Old Lady squeaked and ducked away from his glare.
“Blackdog.” Kayugh gave him a hasty bow, more for Old Lady’s benefit than his own, he hoped. Followed it with a widening of the eyes, an almost imperceptible nod away from the women who flanked them both, waiting and worried at heated words and open discord.
He transferred Attalissa to Meeray’s arms reluctantly, stroked the goddess’s cool forehead. Shock, he thought. The goddess’s fear was more than the child’s experience could comprehend, rebounding on her.
“Take Attalissa and Old Lady to the Old Chapel and make them comfortable. Try to warm the place up. ‘Lissa should be all right, she’s only fainted. When she wakes, tell her I’ll come to her soon, but I need to see what’s happening in the town. Tell her, don’t expect her to know. Remember she’s only a child.”
Attalissa’s ability to reach his mind was still limited.

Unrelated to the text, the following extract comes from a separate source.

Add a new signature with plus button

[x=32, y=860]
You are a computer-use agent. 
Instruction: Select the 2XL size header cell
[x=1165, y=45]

She might find him, if he was out of sight, but she might not, and either way, she would still be more than half a panicked little girl, reaching for the only father she had ever known.
Old Lady began a protest about the damp Old Chapel, but fell silent at no more than a glance, took the arm Meeray’s partner offered, and hobbled off. Otokas watched Attalissa out of sight and did not know his hands were clenched till Kayugh touched his fist, gently.
“A word?” she said, and to the dormitories with her, “You know your posts. Go. I’ll be on the bell-tower.”
Kayugh’s hair coiled like the tendrils of pea-vines, and Otokas, shoving down the dog’s need to follow ‘Lissa, folded his arms and ignored the urge he had never once gratified, to comb it back from her face, wind fingers in it. The priestesses were sworn to celibacy, to honour their ever-maiden goddess. The Blackdog was not, but there had been no woman for him since he had realized he wanted only Kayugh.